Work to complete.
Quote only the lines from the top of the listing below down to and including the line with "Apps (1192, 25)".

:: Records for the task ::

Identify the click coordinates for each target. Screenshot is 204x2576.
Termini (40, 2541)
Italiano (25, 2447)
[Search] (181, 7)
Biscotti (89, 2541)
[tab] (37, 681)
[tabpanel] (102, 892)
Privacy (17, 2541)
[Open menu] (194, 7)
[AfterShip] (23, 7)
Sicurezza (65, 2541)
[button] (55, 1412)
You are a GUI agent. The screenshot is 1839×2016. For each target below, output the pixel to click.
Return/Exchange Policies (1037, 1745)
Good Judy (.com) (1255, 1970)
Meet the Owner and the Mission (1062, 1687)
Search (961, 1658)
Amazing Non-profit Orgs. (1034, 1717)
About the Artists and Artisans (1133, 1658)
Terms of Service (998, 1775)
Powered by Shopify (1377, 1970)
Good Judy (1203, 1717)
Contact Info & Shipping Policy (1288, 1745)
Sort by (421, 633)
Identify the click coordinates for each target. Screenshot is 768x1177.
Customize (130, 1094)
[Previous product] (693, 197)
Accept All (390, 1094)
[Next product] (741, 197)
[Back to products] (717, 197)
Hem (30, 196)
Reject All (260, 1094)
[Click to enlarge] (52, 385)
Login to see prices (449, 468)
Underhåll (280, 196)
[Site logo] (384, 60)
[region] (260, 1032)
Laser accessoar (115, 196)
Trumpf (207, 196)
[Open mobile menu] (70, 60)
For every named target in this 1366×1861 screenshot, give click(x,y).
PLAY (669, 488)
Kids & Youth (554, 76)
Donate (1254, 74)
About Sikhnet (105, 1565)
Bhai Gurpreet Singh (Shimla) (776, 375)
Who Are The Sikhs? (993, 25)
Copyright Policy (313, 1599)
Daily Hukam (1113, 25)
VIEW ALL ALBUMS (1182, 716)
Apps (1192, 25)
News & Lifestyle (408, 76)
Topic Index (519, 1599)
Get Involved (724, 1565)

:::

Response for this exercise.
Identify the click coordinates for each target. Screenshot is 204x2576.
Termini (40, 2541)
Italiano (25, 2447)
[Search] (181, 7)
Biscotti (89, 2541)
[tab] (37, 681)
[tabpanel] (102, 892)
Privacy (17, 2541)
[Open menu] (194, 7)
[AfterShip] (23, 7)
Sicurezza (65, 2541)
[button] (55, 1412)
You are a GUI agent. The screenshot is 1839×2016. For each target below, output the pixel to click.
Return/Exchange Policies (1037, 1745)
Good Judy (.com) (1255, 1970)
Meet the Owner and the Mission (1062, 1687)
Search (961, 1658)
Amazing Non-profit Orgs. (1034, 1717)
About the Artists and Artisans (1133, 1658)
Terms of Service (998, 1775)
Powered by Shopify (1377, 1970)
Good Judy (1203, 1717)
Contact Info & Shipping Policy (1288, 1745)
Sort by (421, 633)
Identify the click coordinates for each target. Screenshot is 768x1177.
Customize (130, 1094)
[Previous product] (693, 197)
Accept All (390, 1094)
[Next product] (741, 197)
[Back to products] (717, 197)
Hem (30, 196)
Reject All (260, 1094)
[Click to enlarge] (52, 385)
Login to see prices (449, 468)
Underhåll (280, 196)
[Site logo] (384, 60)
[region] (260, 1032)
Laser accessoar (115, 196)
Trumpf (207, 196)
[Open mobile menu] (70, 60)
For every named target in this 1366×1861 screenshot, give click(x,y).
PLAY (669, 488)
Kids & Youth (554, 76)
Donate (1254, 74)
About Sikhnet (105, 1565)
Bhai Gurpreet Singh (Shimla) (776, 375)
Who Are The Sikhs? (993, 25)
Copyright Policy (313, 1599)
Daily Hukam (1113, 25)
VIEW ALL ALBUMS (1182, 716)
Apps (1192, 25)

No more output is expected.